Latest news today – nobody’s going to be expecting good news! So the only question today is how bad is the short-term impact of the macro factors?
In the circumstances, I’m pleasantly surprised (but that could be unconscious bias, as I recently bought a few shares personally, and we all know that our minds can play tricks on us, no matter how analytical we like to think we are).
MJ Gleeson plc, the low-cost housebuilder and land promoter, provides a trading update for the half-year ended 31 December 2022 (the “period”). The Company will report results for the period on Thursday, 16 February 2023.
Key points only (there’s more detail in the RNS) -
New CEO Graham Prothero started on 1 Jan 2023, as planned.
H1 completions 894 homes (down only 4% vs H1 LY)
Selling prices “remained stable”
Cancellation rates – improved a lot in the last 6 weeks to 6.5 per week, down from 11.5 per week in the previous 6 weeks to mid-Nov.
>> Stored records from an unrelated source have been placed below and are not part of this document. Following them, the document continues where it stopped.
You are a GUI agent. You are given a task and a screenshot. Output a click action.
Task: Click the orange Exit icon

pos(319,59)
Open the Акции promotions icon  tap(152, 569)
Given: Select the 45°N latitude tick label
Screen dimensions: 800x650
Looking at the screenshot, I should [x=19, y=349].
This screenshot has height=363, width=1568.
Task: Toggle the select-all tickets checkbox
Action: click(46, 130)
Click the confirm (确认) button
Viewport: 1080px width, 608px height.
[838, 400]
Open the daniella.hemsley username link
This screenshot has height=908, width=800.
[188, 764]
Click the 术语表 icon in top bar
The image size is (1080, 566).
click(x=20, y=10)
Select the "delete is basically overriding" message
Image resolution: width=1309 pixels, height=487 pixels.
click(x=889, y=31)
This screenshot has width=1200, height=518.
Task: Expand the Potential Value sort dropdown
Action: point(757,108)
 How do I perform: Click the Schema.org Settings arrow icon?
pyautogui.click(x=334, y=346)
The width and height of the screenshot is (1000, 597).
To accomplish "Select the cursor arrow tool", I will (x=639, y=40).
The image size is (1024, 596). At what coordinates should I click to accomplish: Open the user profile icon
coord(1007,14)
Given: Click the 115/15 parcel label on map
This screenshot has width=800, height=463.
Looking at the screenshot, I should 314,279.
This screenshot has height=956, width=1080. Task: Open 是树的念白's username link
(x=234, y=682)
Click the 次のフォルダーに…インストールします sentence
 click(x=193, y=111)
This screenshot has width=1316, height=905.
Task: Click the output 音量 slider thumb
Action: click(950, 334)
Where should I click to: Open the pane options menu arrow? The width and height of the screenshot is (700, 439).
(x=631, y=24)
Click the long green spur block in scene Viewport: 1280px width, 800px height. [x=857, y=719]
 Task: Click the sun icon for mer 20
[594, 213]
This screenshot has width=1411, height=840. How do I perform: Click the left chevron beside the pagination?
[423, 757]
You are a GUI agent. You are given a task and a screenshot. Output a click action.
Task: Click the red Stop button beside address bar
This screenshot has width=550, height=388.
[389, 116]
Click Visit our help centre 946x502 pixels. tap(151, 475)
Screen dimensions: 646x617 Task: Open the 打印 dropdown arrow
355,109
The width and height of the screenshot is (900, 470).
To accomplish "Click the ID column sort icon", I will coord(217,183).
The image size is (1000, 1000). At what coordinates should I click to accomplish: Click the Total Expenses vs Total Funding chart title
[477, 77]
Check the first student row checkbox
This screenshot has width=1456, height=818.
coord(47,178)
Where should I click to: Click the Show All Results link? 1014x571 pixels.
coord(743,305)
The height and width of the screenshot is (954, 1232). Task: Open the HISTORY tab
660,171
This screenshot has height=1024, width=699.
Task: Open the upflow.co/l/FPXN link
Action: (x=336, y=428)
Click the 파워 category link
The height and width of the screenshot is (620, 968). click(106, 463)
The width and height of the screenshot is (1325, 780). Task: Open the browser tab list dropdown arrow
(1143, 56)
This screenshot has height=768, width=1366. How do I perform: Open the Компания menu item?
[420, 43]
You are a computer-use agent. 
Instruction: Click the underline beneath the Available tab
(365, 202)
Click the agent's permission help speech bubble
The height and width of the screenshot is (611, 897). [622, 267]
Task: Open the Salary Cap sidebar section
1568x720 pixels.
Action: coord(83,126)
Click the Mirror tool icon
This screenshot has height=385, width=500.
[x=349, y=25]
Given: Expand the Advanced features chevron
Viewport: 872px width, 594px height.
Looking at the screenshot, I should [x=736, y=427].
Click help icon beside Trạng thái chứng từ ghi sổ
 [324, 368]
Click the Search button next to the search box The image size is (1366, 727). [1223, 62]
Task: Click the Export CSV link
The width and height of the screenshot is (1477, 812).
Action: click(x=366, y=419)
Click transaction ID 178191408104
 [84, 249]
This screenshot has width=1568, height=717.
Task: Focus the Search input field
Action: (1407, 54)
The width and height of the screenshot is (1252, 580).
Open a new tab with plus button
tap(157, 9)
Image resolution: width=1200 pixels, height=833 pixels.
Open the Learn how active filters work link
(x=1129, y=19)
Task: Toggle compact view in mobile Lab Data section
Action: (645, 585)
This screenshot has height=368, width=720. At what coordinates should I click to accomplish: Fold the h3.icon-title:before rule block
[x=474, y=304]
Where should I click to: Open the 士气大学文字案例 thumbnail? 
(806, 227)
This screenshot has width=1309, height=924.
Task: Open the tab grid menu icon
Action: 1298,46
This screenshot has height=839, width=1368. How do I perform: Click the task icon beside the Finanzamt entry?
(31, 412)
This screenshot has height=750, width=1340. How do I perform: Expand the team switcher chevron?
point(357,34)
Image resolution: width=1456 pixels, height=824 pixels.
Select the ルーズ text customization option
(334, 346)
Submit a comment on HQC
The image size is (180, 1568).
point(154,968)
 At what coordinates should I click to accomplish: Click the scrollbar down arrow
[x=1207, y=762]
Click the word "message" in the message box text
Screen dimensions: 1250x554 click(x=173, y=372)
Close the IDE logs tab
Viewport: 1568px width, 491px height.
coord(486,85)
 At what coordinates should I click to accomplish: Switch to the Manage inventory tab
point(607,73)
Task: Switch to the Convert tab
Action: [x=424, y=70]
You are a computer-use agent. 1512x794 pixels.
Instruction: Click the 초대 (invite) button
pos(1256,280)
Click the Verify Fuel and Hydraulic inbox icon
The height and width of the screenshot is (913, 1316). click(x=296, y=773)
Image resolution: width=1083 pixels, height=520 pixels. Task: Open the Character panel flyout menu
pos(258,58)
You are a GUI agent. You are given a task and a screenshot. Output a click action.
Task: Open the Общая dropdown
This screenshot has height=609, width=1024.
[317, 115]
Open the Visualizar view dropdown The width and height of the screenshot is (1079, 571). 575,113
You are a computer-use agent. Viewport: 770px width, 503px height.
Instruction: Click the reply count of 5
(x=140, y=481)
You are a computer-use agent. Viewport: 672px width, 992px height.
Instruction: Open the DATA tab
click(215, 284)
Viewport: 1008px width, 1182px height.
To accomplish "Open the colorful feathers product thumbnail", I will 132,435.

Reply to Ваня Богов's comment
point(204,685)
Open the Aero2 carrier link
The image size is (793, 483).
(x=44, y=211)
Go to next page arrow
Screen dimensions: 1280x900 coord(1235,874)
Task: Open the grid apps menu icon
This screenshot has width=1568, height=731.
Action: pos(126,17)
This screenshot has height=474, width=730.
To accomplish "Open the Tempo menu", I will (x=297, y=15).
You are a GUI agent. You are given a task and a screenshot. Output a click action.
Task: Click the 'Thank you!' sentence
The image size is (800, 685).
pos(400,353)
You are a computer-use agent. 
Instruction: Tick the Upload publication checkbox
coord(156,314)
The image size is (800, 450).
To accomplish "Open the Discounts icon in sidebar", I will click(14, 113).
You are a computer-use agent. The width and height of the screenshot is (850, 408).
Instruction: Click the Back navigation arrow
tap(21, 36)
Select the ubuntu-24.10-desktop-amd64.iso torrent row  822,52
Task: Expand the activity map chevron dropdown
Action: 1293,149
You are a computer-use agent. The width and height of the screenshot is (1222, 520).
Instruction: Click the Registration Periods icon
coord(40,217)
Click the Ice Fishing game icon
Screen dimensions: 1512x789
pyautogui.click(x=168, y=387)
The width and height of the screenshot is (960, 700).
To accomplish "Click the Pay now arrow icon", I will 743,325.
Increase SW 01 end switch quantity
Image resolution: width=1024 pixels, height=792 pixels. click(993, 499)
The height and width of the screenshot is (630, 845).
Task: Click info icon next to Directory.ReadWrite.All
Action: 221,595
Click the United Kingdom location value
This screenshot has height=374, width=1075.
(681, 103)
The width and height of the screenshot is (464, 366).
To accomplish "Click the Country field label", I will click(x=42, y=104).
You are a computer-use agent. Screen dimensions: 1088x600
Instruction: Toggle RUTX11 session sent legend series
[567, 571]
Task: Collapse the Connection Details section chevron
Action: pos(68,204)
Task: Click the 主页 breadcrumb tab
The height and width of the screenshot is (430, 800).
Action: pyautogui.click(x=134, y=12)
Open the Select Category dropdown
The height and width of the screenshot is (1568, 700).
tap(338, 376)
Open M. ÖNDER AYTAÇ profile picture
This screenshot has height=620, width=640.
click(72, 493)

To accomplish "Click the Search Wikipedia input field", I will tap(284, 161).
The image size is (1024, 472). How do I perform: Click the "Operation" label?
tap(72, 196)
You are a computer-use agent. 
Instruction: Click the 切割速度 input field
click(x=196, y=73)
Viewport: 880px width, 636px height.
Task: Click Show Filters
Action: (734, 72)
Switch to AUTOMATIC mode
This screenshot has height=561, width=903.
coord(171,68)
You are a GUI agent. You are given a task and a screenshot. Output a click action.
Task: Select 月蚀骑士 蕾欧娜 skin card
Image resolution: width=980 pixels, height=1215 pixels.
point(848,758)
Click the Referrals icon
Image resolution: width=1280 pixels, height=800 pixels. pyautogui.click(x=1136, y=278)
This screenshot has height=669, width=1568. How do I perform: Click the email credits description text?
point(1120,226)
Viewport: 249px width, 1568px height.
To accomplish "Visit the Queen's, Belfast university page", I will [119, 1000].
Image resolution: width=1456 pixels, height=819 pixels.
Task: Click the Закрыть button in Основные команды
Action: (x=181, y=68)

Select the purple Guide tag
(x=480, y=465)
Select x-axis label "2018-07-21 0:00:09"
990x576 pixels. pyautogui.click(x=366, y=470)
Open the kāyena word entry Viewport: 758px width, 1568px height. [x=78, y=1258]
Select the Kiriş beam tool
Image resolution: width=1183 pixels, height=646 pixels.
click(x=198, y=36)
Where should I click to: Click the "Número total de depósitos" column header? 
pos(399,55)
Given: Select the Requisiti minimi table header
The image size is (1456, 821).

That’s encouraging – suggesting maybe a panic withdrawal of buyers could now be abating?
Reservations – soft in last 6 weeks 22.5 per week, down 25% on last year.
Working capital – is being “tightly managed”
Net cash £13.5m (down from £38.2m a year earlier) – I’ve checked the last accounts, and a £105m undrawn bank facility is available until Oct 2024. See the going concern note in the last accounts, which models a severe but plausible scenario, and remains within covenants.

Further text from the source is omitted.